The Board held that significant weight should not be given to the workers’ entrepreneurial “opportunities for loss or gain.” The Board also clarified that going forward the independent contractor test “should give weight only to actual (not merely theoretical) entrepreneurial opportunity, and that it should necessarily evaluate the constraints imposed by a company on the individual’s ability to pursue this opportunity.”

The bottom line impact of the Atlanta Opera decision is that the test for finding a worker as an independent contractor is now more difficult to meet.

NLRB Alleges That Misclassification of Workers is an Unfair Labor Practice

In July, 2023, the NLRB filed a complaint against XPO Logistics, a shipping and logistics firm operating in Southern California. The complaint alleges that XPO violated the NLRA by misclassifying drivers as independent contractors instead of employees. Although it is not a ruling by the NLRB – and thus has no binding effect – the complaint alleges that the mere act of misclassifying employees as independent contractors would violate the NLRA, regardless of whether the company had a good faith belief that the workers had been classified correctly. If the Board were to agree with these allegations in the XPO Logistics Complaint, it would likely result in the reversal of yet another 2019 Trump era decision, Velox Express, which held that the mere act of misclassifying workers as independent contractors does not violate the NLRA.
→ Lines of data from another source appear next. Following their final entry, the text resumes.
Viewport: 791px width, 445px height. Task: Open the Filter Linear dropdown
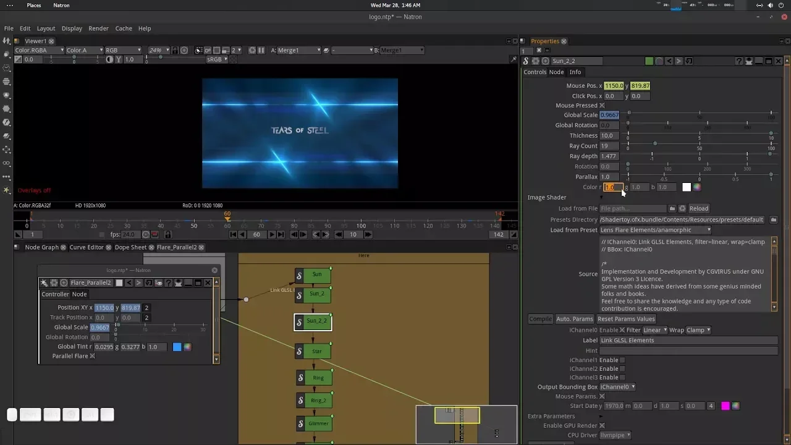click(x=654, y=330)
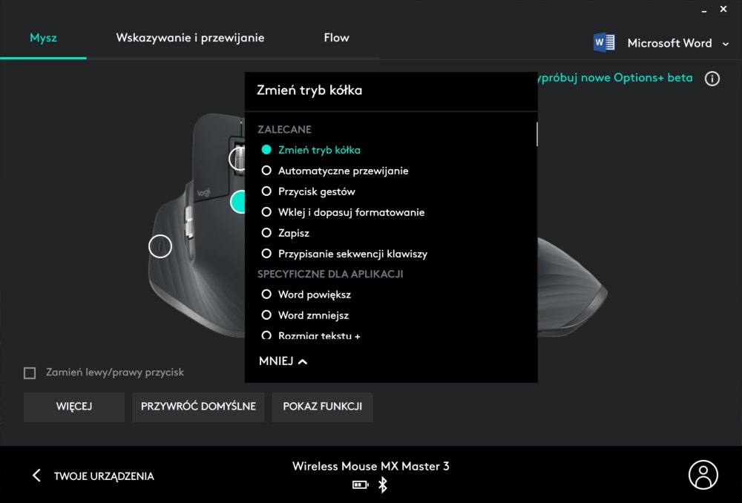Open the Options+ beta promo link
The height and width of the screenshot is (503, 742).
point(614,78)
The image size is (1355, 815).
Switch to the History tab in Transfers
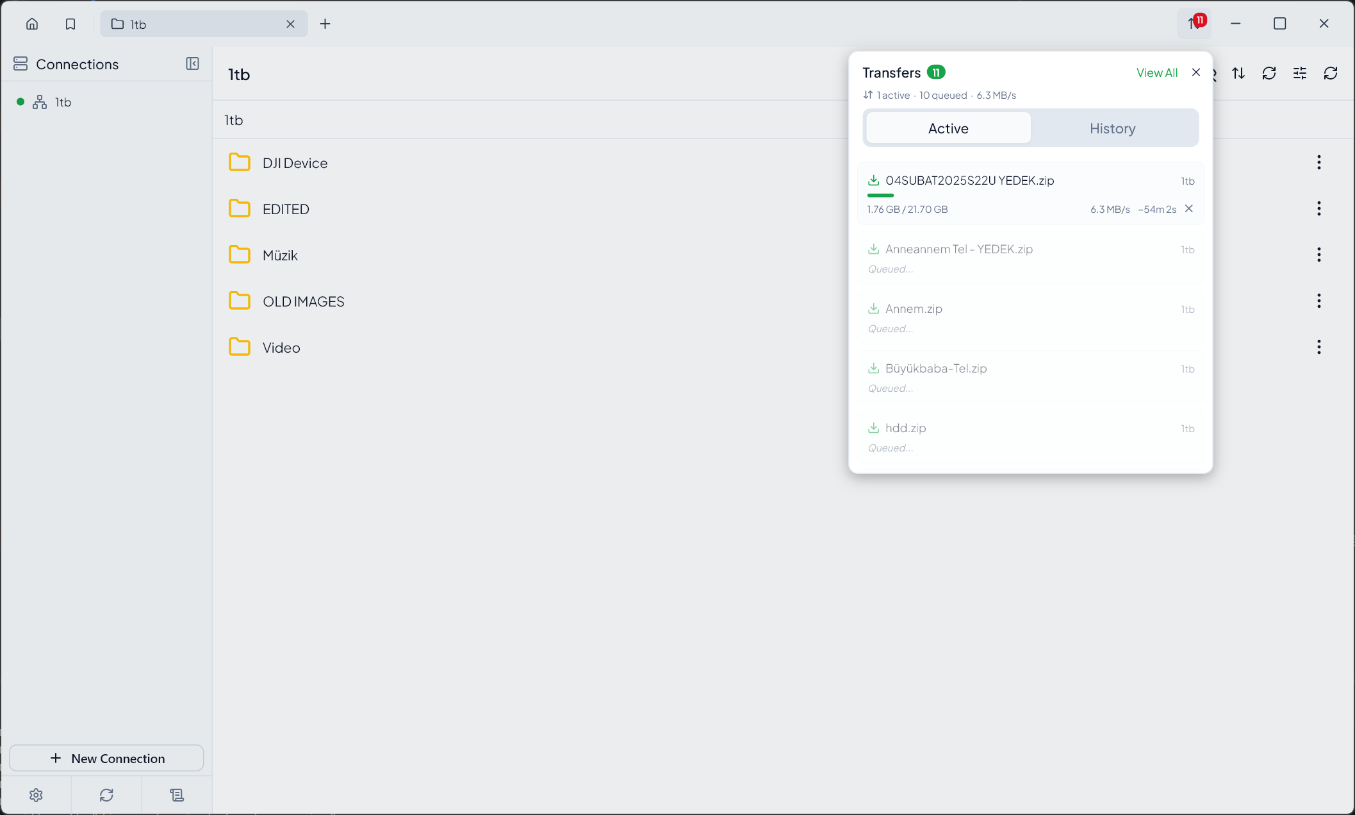[x=1112, y=128]
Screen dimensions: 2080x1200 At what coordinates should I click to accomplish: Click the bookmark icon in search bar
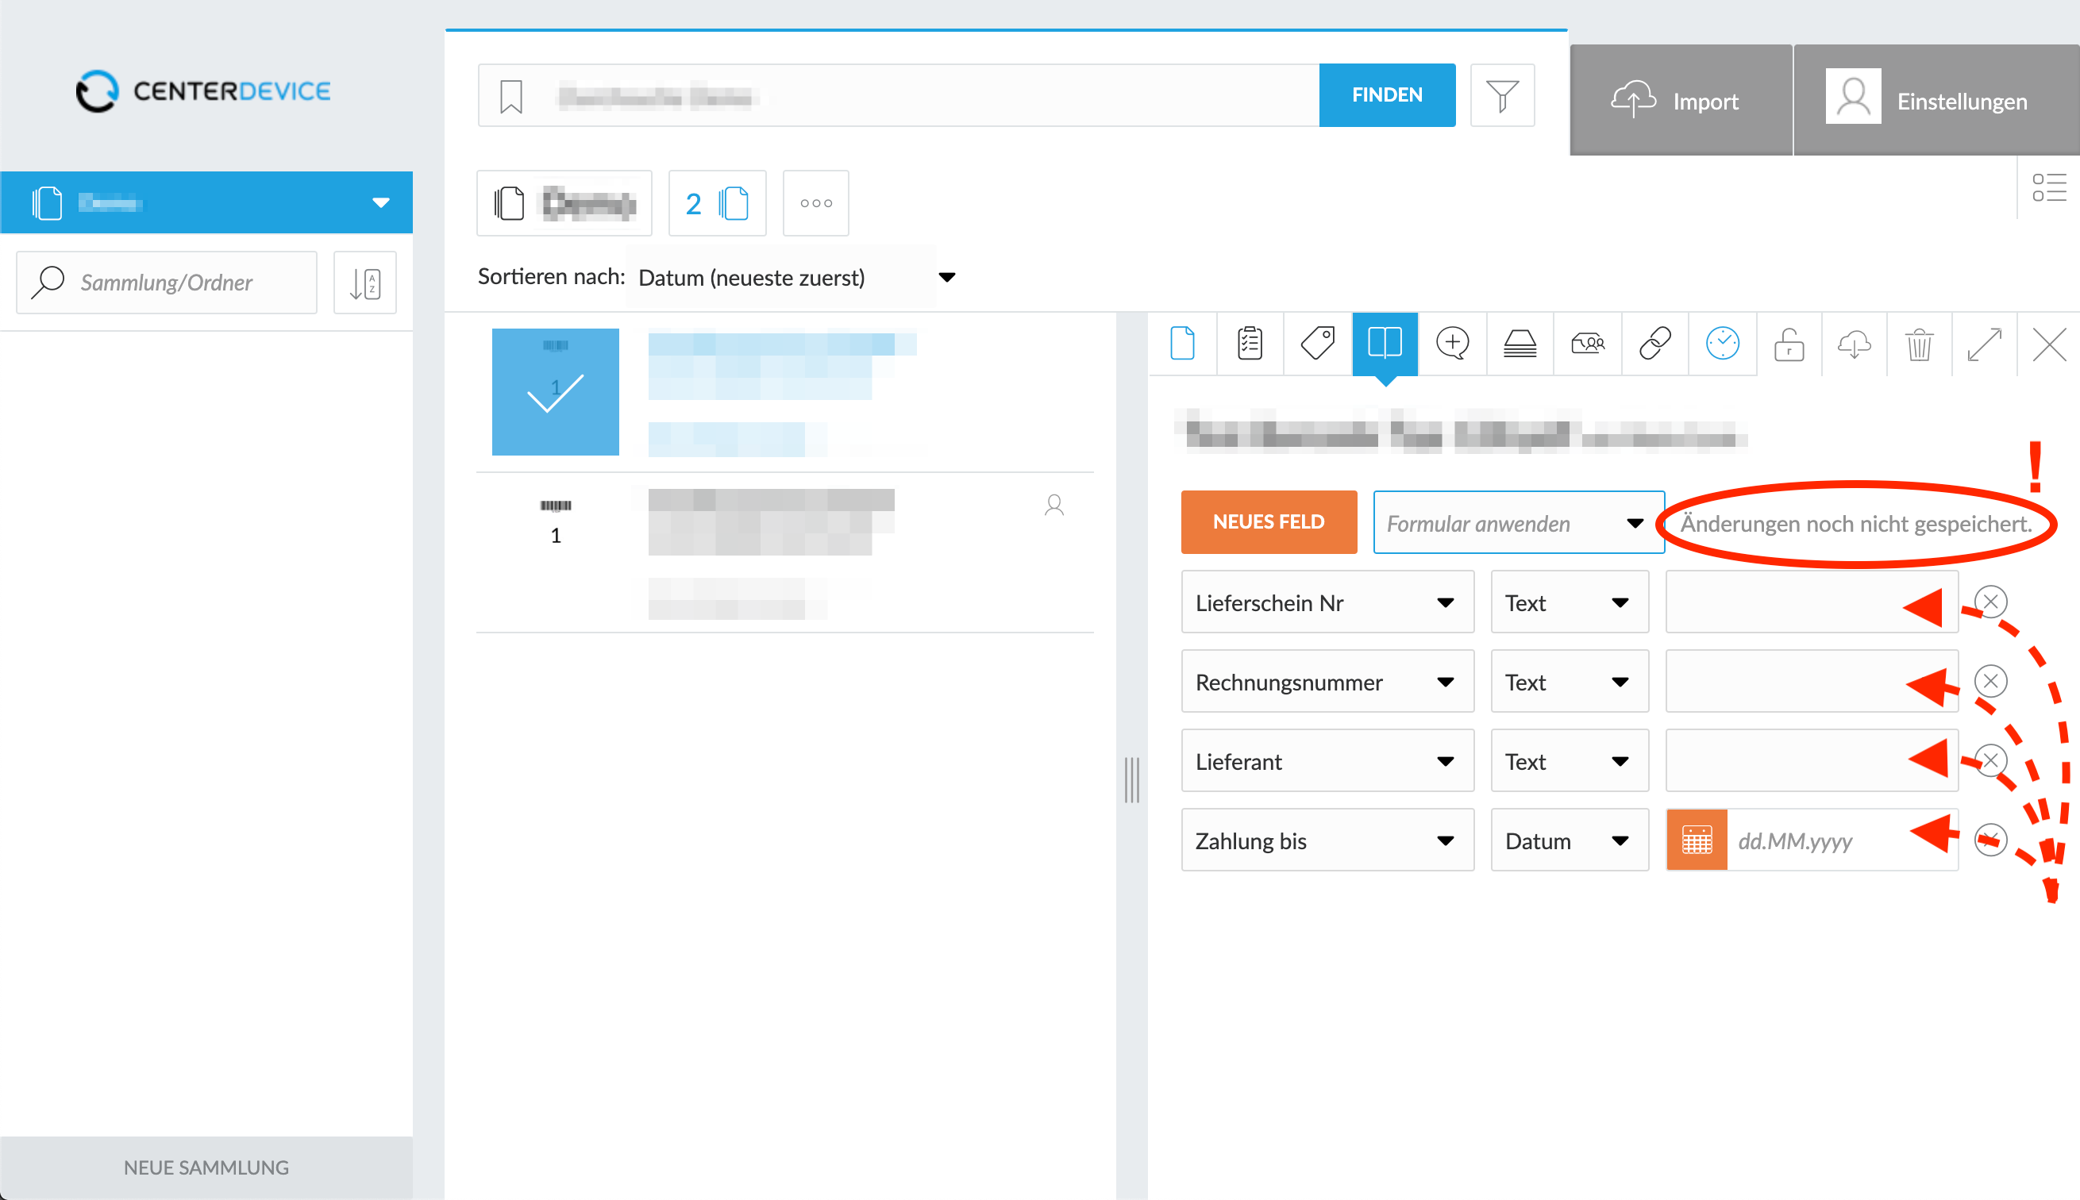[511, 96]
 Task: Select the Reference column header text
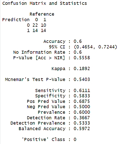(42, 14)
The complaint in XPO Logistics originated from charges filed by the International Brotherhood of Teamsters in relation to an organizing drive at XPO facilities in San Diego and Commerce, California. Utilizing the test from SuperShuttle, the NLRB Regional Director found in a 2022 decision that the drivers were employees, not independent contractors, and authorized a union election, which the drivers rejected. Despite the workers’ decision to reject unionization, the complaint now seeks an order from the NLRB which reclassifies the drivers as employees and compensates them for the economic consequences of being treated as independent contractors.

The issue of employment classification will continue to be a highly litigated matter. The outcome of the case against XPO Logistics could serve as a significant precedent in the ongoing debate over employment classification and the rights of workers.

Impact on Employers

These recent actions by the NLRB may prompt employers that utilize large contingents of independent contractors to be more cautious in their classification decisions and further impact the interpretation and application of independent contractor misclassification law under the NLRA. The modified interpretation of the common-law test set forth in The Atlanta Opera, Inc. makes it somewhat harder for employers to establish that a worker is an independent contractor than under the Board’s 2019 decision in SuperShuttle. The complaint in XPO Logistics could potentially make the mere act of misclassification an unfair labor practice.